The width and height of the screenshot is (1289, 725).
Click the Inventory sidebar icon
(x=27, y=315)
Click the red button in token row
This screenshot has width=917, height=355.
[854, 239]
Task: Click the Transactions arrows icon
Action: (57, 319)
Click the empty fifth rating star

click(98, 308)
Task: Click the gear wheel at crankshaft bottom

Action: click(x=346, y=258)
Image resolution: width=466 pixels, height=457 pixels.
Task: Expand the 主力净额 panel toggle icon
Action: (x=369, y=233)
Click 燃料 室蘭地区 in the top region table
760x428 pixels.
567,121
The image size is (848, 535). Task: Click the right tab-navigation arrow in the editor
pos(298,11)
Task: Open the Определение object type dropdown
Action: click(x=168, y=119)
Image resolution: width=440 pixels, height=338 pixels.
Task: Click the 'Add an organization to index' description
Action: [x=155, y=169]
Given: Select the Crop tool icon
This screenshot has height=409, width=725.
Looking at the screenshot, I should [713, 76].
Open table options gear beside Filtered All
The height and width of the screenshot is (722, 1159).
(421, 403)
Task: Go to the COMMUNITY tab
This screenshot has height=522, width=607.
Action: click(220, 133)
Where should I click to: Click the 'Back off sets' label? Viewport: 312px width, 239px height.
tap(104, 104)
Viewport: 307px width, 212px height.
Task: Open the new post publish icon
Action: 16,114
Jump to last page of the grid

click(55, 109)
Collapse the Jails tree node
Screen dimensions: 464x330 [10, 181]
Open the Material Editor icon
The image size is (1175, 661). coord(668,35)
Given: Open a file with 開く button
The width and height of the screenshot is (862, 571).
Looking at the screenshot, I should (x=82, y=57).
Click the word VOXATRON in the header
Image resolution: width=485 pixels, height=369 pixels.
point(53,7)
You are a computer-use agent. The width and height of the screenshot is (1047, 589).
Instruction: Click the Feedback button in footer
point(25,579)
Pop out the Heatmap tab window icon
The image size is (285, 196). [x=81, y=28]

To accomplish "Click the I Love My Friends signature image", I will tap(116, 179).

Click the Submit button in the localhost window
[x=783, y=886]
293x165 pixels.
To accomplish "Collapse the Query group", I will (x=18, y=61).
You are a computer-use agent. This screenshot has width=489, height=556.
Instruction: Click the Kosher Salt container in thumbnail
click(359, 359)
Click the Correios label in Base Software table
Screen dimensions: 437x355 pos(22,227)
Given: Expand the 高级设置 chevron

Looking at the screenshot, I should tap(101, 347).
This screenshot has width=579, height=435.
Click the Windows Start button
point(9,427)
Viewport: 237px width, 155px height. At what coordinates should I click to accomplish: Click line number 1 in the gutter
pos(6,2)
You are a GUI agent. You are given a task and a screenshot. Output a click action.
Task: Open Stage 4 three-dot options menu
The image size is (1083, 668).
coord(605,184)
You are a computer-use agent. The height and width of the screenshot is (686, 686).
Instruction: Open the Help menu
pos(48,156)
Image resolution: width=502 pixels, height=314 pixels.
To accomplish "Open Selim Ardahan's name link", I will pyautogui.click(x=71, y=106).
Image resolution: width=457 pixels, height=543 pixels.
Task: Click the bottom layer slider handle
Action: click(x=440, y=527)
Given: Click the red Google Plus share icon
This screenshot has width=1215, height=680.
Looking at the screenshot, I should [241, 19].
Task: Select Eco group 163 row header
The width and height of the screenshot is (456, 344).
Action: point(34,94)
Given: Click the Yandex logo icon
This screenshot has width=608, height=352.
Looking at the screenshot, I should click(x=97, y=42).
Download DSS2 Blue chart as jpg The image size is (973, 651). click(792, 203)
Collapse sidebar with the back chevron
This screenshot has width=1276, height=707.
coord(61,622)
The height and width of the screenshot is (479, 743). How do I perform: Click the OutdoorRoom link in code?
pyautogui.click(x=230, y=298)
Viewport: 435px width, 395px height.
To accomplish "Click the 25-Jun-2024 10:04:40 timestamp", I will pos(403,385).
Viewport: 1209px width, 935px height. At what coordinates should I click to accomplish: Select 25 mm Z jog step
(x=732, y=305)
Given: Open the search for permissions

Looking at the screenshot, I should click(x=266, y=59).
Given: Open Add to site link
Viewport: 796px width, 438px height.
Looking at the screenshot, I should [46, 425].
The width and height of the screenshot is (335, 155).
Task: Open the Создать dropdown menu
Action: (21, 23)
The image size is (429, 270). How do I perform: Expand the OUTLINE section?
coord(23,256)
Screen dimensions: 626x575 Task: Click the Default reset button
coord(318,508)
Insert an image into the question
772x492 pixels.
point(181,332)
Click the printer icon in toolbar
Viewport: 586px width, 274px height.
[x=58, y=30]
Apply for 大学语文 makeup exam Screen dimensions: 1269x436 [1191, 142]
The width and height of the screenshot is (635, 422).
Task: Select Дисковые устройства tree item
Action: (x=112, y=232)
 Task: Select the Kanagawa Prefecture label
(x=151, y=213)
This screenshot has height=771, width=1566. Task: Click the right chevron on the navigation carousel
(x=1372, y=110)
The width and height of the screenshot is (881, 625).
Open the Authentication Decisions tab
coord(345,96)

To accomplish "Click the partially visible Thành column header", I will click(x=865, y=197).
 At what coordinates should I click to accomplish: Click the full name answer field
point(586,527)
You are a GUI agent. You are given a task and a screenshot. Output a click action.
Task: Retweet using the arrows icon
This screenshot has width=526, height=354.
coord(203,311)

Task description | Reproduce all of the material above, swapping "crankshaft" for "camshaft" and leaving everything else unchanged.

The reply |
The width and height of the screenshot is (1289, 725).
Click the Inventory sidebar icon
(x=27, y=315)
Click the red button in token row
This screenshot has width=917, height=355.
[854, 239]
Task: Click the Transactions arrows icon
Action: (57, 319)
Click the empty fifth rating star

click(98, 308)
Task: Click the gear wheel at camshaft bottom

Action: click(x=346, y=258)
Image resolution: width=466 pixels, height=457 pixels.
Task: Expand the 主力净额 panel toggle icon
Action: (x=369, y=233)
Click 燃料 室蘭地区 in the top region table
760x428 pixels.
567,121
The image size is (848, 535). Task: Click the right tab-navigation arrow in the editor
pos(298,11)
Task: Open the Определение object type dropdown
Action: click(x=168, y=119)
Image resolution: width=440 pixels, height=338 pixels.
Task: Click the 'Add an organization to index' description
Action: [x=155, y=169]
Given: Select the Crop tool icon
This screenshot has height=409, width=725.
Looking at the screenshot, I should [713, 76].
Open table options gear beside Filtered All
The height and width of the screenshot is (722, 1159).
(421, 403)
Task: Go to the COMMUNITY tab
This screenshot has height=522, width=607.
Action: click(220, 133)
Where should I click to: Click the 'Back off sets' label? Viewport: 312px width, 239px height.
tap(104, 104)
Viewport: 307px width, 212px height.
Task: Open the new post publish icon
Action: 16,114
Jump to last page of the grid

click(55, 109)
Collapse the Jails tree node
Screen dimensions: 464x330 [10, 181]
Open the Material Editor icon
The image size is (1175, 661). coord(668,35)
Given: Open a file with 開く button
The width and height of the screenshot is (862, 571).
Looking at the screenshot, I should (x=82, y=57).
Click the word VOXATRON in the header
Image resolution: width=485 pixels, height=369 pixels.
point(53,7)
You are a computer-use agent. The width and height of the screenshot is (1047, 589).
Instruction: Click the Feedback button in footer
point(25,579)
Pop out the Heatmap tab window icon
The image size is (285, 196). [x=81, y=28]

To accomplish "Click the I Love My Friends signature image", I will tap(116, 179).

Click the Submit button in the localhost window
[x=783, y=886]
293x165 pixels.
To accomplish "Collapse the Query group", I will (x=18, y=61).
You are a computer-use agent. This screenshot has width=489, height=556.
Instruction: Click the Kosher Salt container in thumbnail
click(359, 359)
Click the Correios label in Base Software table
Screen dimensions: 437x355 pos(22,227)
Given: Expand the 高级设置 chevron

Looking at the screenshot, I should tap(101, 347).
This screenshot has width=579, height=435.
Click the Windows Start button
point(9,427)
Viewport: 237px width, 155px height. At what coordinates should I click to accomplish: Click line number 1 in the gutter
pos(6,2)
You are a GUI agent. You are given a task and a screenshot. Output a click action.
Task: Open Stage 4 three-dot options menu
The image size is (1083, 668).
coord(605,184)
You are a computer-use agent. The height and width of the screenshot is (686, 686).
Instruction: Open the Help menu
pos(48,156)
Image resolution: width=502 pixels, height=314 pixels.
To accomplish "Open Selim Ardahan's name link", I will pyautogui.click(x=71, y=106).
Image resolution: width=457 pixels, height=543 pixels.
Task: Click the bottom layer slider handle
Action: click(x=440, y=527)
Given: Click the red Google Plus share icon
This screenshot has width=1215, height=680.
Looking at the screenshot, I should [241, 19].
Task: Select Eco group 163 row header
The width and height of the screenshot is (456, 344).
Action: point(34,94)
Given: Click the Yandex logo icon
This screenshot has width=608, height=352.
Looking at the screenshot, I should click(x=97, y=42).
Download DSS2 Blue chart as jpg The image size is (973, 651). click(792, 203)
Collapse sidebar with the back chevron
This screenshot has width=1276, height=707.
coord(61,622)
The height and width of the screenshot is (479, 743). How do I perform: Click the OutdoorRoom link in code?
pyautogui.click(x=230, y=298)
Viewport: 435px width, 395px height.
To accomplish "Click the 25-Jun-2024 10:04:40 timestamp", I will pos(403,385).
Viewport: 1209px width, 935px height. At what coordinates should I click to accomplish: Select 25 mm Z jog step
(x=732, y=305)
Given: Open the search for permissions

Looking at the screenshot, I should click(x=266, y=59).
Given: Open Add to site link
Viewport: 796px width, 438px height.
Looking at the screenshot, I should [46, 425].
The width and height of the screenshot is (335, 155).
Task: Open the Создать dropdown menu
Action: (21, 23)
The image size is (429, 270). How do I perform: Expand the OUTLINE section?
coord(23,256)
Screen dimensions: 626x575 Task: Click the Default reset button
coord(318,508)
Insert an image into the question
772x492 pixels.
point(181,332)
Click the printer icon in toolbar
Viewport: 586px width, 274px height.
[x=58, y=30]
Apply for 大学语文 makeup exam Screen dimensions: 1269x436 [1191, 142]
The width and height of the screenshot is (635, 422).
Task: Select Дисковые устройства tree item
Action: (x=112, y=232)
 Task: Select the Kanagawa Prefecture label
(x=151, y=213)
This screenshot has height=771, width=1566. Task: Click the right chevron on the navigation carousel
(x=1372, y=110)
The width and height of the screenshot is (881, 625).
Open the Authentication Decisions tab
coord(345,96)

To accomplish "Click the partially visible Thành column header", I will click(x=865, y=197).
 At what coordinates should I click to accomplish: Click the full name answer field
point(586,527)
You are a GUI agent. You are given a task and a screenshot. Output a click action.
Task: Retweet using the arrows icon
This screenshot has width=526, height=354.
coord(203,311)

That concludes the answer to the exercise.